<第一集>書き間違いやすい語
★『あいことば(合言葉⇔相言葉)』
智子:
正しくは合言葉ですね。PCを使ってらっしゃるならまず一回で変換できますから、
そう間違えることもないかとは思いますが。
葉月:
じゃあ智子ちゃん、相言葉なんて間違えるのはどういう時だい?
智子:
相手と交わす言葉っていう意味合いで使う時じゃないですかね。
★『あいそ(愛想⇔愛相)』
智子:
正しくは愛想ですね。丁度同時期に“愛想尽かし”なんて紹介してますから、
多分すぐに気付かれることでしょう。
如月:
ねえねえ智子ちゃん、どうして“愛想尽かし”の解説で私が引き合いに出されたのかしら〜?いくら私でもそうやすやすと
愛想尽かしなんてしないし、なんと言っても誰にも彼にも明るく接しているし。

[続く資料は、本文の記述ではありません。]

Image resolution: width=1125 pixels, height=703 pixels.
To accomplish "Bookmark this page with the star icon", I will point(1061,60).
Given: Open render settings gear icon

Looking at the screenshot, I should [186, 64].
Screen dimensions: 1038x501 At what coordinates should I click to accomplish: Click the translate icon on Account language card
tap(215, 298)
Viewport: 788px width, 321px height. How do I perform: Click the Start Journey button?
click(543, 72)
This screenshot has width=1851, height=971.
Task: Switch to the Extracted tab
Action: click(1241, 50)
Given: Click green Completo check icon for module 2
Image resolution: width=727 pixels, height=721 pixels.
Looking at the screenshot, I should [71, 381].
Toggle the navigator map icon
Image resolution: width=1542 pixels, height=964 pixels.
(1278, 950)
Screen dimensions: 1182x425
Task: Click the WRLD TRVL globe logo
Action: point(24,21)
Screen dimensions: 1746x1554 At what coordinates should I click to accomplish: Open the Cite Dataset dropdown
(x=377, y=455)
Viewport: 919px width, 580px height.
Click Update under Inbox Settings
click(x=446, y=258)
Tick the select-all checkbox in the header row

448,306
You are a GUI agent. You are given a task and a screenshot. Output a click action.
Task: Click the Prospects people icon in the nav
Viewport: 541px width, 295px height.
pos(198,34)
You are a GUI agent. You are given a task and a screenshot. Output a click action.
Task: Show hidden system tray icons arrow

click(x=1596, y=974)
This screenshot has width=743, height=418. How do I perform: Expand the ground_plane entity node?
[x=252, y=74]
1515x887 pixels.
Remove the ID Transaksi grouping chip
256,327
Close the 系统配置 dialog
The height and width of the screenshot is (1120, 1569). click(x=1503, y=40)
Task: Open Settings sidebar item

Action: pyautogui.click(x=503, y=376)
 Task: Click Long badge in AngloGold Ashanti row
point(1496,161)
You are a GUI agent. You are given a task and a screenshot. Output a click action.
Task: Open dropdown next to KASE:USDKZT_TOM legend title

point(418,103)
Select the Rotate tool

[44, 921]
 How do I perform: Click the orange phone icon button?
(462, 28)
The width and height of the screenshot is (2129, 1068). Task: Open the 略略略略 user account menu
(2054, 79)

あ、ひょっとして、
普段よく喋るから影で悪口を言ってたりするとか思ってない?それは誤解よ、曲がった知識よ。
ちゃんと人は中身を見て判断しなきゃ駄目じゃないの。外見がかっこいいとか美人だとか
そんなことで騙されちゃだめよ。そりゃあ弥生さんは美人だけど、私だってそこそこいけてると思わない?
なんてったって花屋さんの店長だし。ああそういえば花はその見た目で、大半の人は好きになったりするのよね。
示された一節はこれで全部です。